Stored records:

Content starts

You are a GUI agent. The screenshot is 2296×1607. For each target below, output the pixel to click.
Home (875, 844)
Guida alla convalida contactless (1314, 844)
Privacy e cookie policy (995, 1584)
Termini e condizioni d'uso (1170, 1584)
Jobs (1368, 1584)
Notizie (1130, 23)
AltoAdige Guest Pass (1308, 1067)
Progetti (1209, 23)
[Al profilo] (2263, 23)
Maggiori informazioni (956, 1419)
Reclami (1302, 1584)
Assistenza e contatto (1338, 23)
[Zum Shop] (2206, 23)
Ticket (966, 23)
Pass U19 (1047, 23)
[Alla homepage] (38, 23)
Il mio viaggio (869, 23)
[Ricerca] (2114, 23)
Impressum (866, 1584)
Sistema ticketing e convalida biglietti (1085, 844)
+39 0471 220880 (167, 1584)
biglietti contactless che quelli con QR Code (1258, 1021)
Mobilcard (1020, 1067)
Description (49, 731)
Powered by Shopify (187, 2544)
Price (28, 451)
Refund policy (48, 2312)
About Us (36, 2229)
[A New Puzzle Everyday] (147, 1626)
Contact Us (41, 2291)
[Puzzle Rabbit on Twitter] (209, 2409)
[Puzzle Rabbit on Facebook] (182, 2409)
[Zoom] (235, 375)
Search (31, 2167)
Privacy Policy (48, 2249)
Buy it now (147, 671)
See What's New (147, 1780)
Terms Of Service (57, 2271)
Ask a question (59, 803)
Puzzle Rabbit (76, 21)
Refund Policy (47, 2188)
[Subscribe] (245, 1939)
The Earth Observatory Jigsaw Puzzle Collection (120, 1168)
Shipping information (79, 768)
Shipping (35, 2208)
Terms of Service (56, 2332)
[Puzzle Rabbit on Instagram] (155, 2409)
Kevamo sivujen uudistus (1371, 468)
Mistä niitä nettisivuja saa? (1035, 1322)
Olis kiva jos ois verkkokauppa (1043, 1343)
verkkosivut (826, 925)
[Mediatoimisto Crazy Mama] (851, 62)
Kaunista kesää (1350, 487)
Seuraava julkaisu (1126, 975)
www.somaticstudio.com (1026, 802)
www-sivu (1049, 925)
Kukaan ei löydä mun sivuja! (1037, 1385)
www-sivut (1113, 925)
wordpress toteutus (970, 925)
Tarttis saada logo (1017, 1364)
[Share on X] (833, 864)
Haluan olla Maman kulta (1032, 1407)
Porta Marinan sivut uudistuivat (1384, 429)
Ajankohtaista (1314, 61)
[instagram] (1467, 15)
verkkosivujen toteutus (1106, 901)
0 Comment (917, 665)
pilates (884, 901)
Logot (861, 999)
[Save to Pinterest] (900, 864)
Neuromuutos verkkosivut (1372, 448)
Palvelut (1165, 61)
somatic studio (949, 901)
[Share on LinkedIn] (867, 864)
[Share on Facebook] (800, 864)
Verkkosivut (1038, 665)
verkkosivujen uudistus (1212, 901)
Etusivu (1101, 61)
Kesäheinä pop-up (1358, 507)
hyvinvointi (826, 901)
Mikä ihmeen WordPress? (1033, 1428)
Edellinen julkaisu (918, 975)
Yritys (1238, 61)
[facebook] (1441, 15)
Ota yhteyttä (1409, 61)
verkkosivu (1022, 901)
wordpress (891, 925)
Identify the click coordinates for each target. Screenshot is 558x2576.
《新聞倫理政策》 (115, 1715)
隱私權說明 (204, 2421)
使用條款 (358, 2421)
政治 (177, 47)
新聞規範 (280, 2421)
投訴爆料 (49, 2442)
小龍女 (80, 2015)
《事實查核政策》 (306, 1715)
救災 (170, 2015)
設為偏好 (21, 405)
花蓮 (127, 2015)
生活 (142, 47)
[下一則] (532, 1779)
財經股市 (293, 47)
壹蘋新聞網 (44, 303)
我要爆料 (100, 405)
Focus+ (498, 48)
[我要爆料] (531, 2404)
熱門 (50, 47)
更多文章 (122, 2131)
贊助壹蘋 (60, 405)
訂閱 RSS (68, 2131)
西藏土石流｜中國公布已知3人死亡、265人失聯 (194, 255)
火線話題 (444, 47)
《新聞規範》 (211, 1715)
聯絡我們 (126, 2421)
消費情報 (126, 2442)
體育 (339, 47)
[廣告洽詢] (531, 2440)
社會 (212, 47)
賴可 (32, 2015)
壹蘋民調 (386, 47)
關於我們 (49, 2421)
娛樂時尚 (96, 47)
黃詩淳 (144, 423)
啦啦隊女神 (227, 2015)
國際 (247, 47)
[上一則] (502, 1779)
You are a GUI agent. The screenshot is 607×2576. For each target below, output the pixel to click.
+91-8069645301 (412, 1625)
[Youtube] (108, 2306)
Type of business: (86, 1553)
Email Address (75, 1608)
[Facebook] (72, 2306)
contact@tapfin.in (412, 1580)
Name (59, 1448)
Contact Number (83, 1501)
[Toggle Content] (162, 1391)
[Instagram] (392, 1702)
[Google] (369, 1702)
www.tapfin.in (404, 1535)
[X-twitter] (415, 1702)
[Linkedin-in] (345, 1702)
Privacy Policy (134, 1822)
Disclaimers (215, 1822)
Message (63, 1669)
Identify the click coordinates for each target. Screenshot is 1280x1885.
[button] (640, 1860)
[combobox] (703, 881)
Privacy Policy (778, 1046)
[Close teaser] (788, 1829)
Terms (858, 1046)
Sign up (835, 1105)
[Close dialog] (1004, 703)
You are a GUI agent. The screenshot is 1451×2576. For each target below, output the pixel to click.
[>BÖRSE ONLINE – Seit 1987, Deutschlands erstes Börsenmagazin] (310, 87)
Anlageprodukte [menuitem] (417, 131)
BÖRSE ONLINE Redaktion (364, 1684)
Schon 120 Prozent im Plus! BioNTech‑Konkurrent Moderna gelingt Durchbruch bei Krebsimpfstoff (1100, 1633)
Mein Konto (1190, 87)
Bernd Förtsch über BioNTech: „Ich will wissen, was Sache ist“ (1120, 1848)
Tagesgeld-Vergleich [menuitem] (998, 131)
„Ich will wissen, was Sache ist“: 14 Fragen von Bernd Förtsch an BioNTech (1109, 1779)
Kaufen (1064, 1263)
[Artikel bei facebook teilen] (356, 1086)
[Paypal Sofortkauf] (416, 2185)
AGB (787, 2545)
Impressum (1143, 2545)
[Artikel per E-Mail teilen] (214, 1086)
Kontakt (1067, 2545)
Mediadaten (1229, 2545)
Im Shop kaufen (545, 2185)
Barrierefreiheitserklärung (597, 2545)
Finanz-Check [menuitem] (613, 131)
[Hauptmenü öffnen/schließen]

Content ends

*Your objective*: Word for word, restate the lines above from the line containing "Kesäheinä pop-up (1358, 507)" through the line containing "生活 (142, 47)", with both included and nothing else.

*Answer to the problem*:
Kesäheinä pop-up (1358, 507)
hyvinvointi (826, 901)
Mikä ihmeen WordPress? (1033, 1428)
Edellinen julkaisu (918, 975)
Yritys (1238, 61)
[facebook] (1441, 15)
Ota yhteyttä (1409, 61)
verkkosivu (1022, 901)
wordpress (891, 925)
Identify the click coordinates for each target. Screenshot is 558x2576.
《新聞倫理政策》 (115, 1715)
隱私權說明 (204, 2421)
使用條款 (358, 2421)
政治 (177, 47)
新聞規範 (280, 2421)
投訴爆料 (49, 2442)
小龍女 (80, 2015)
《事實查核政策》 (306, 1715)
救災 (170, 2015)
設為偏好 (21, 405)
花蓮 (127, 2015)
生活 (142, 47)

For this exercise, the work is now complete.